Позывной «Минус» (СИ). Страница 59

— Ты, дедушка, что-то недоговариваешь. Как не услышу, так всё замечательно. Но меня не проведёшь! Опять мама приезжала к тебе и испортила всё настроение⁈

— Нет, — Моисей усмехнулся. — Я ведь говорил тебе, что давно уже не разговаривал с ней.

— Тогда я ничего не понимаю. Торговля зерном тебя точно не может огорчить. Ну, поделись со мной, — она скорчила молящую рожицу. — Я же вижу, что у тебя что-то не ладится. Здоровье⁈ — и Либа только сейчас испуганно посмотрела на старика.

— Нет, — Моисей усмехнулся. — На здоровье я не жалуюсь. Не переживай. Просто иногда нас огорчают события, на которые очень сложно повлиять. Тогда чувствуешь себя маленьким муравьём. Как бы ты не старался, но есть пределы возможностей. Не волнуйся, Либонька, я всего лишь стал слишком стар и многое принимаю близко к сердцу, хоть оно и не касается меня напрямую.

— Закон о западном земстве⁈ — высказал Минус свою догадку. — Так он, как я понимаю, к Одессе отношения не имеет. Если я внимательно читал газеты, то особо ничего не поменялось. Разве что влияние польских землевладельцев урежут. Но если вы из-за него переживаете, то значит я плохо читал. Должно быть я что-то пропустил.

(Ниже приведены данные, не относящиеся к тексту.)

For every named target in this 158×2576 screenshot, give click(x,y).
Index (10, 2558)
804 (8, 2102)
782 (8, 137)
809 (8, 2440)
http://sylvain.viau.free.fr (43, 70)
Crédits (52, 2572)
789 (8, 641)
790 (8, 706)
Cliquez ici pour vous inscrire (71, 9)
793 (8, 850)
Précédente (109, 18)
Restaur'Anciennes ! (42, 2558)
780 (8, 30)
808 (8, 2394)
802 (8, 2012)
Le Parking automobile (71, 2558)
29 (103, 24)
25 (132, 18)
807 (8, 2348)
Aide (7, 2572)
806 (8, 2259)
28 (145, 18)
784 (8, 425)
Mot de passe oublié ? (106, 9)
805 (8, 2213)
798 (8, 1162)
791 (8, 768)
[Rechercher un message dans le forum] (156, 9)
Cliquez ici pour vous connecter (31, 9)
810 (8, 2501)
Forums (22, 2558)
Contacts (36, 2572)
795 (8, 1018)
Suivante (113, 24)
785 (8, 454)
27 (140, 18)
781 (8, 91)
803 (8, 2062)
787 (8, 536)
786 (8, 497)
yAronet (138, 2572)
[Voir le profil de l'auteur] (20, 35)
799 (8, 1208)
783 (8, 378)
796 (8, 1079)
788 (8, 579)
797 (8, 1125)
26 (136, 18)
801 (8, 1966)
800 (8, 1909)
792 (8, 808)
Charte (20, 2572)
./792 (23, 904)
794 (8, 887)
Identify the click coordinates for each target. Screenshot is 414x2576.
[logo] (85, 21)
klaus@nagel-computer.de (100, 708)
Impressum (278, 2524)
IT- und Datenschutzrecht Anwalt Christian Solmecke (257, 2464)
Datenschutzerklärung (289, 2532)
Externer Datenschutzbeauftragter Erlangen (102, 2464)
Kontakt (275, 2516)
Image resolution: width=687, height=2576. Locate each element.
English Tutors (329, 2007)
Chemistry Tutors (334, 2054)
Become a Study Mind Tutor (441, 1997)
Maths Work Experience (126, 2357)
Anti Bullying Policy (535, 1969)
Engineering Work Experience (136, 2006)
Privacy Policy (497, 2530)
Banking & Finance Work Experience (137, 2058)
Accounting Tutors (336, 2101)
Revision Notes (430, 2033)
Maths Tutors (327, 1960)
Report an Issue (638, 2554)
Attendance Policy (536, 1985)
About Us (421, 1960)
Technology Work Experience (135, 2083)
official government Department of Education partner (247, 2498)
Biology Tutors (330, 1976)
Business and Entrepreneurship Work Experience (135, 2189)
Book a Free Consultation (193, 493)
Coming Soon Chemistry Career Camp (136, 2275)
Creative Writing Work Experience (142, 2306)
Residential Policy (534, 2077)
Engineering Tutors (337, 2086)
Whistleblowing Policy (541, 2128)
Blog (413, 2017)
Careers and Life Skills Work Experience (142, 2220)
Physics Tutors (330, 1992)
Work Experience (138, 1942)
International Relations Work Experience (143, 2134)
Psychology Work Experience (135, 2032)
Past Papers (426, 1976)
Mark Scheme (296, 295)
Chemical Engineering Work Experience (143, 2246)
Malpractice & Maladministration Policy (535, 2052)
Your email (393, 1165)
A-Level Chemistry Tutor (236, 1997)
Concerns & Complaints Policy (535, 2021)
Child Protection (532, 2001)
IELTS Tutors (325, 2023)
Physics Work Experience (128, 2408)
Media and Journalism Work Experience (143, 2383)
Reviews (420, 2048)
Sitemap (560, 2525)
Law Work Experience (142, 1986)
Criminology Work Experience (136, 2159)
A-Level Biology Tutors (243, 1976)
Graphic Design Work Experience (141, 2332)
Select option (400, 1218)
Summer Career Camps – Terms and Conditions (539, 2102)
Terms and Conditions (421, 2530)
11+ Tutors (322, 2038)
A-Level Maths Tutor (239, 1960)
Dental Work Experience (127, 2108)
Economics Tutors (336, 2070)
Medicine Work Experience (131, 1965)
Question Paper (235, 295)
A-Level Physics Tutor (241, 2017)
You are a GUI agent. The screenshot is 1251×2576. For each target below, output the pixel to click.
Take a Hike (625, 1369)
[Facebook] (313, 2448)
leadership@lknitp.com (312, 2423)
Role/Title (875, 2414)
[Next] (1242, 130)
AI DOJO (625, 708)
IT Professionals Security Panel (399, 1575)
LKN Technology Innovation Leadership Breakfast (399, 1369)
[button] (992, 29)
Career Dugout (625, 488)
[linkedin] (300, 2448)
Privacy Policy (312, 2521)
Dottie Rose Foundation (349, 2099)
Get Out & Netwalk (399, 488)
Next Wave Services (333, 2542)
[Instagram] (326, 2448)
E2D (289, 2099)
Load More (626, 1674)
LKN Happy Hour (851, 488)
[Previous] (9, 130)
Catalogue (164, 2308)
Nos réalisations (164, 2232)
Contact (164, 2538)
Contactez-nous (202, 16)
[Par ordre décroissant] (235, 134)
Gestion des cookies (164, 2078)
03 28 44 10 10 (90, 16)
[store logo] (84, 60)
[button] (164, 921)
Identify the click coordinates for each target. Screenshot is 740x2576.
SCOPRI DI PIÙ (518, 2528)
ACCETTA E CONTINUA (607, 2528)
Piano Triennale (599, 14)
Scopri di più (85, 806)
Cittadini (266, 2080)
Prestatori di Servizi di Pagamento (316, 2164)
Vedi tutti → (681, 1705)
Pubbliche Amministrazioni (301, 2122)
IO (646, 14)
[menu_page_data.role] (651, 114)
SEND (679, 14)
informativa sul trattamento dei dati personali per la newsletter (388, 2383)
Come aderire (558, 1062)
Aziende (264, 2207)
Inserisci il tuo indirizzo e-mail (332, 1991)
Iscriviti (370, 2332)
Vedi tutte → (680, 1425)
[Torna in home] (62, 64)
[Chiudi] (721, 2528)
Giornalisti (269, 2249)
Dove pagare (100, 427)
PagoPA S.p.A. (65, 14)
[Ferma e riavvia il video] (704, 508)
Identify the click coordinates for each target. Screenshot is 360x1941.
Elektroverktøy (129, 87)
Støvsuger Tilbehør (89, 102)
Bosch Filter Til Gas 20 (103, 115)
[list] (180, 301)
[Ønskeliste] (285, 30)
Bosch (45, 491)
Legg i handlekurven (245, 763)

— Вы практически догадались, Семён. — старик уважительно кивнул головой. — Похвально, что вы интересуетесь происходящим вокруг. С этим законом нехорошо вышло. Очень нехорошо. — Моисей задумчиво поглядел на Минуса. — То, что польских панов немного в укорот возьмут — неплохо, но ведь дело не только в этом. Бог с ними, со шляхтичами. Этот закон — он ответ тем, кто любит давить, а не договариваться. Самое плохое, что моему народу прежде всего. Ведь вы не знали, Семён, что в Думу был внесён ещё один любопытный законопроект? Об уравнивании евреев в правах с остальными подданными. Отмене черты оседлости прежде всего.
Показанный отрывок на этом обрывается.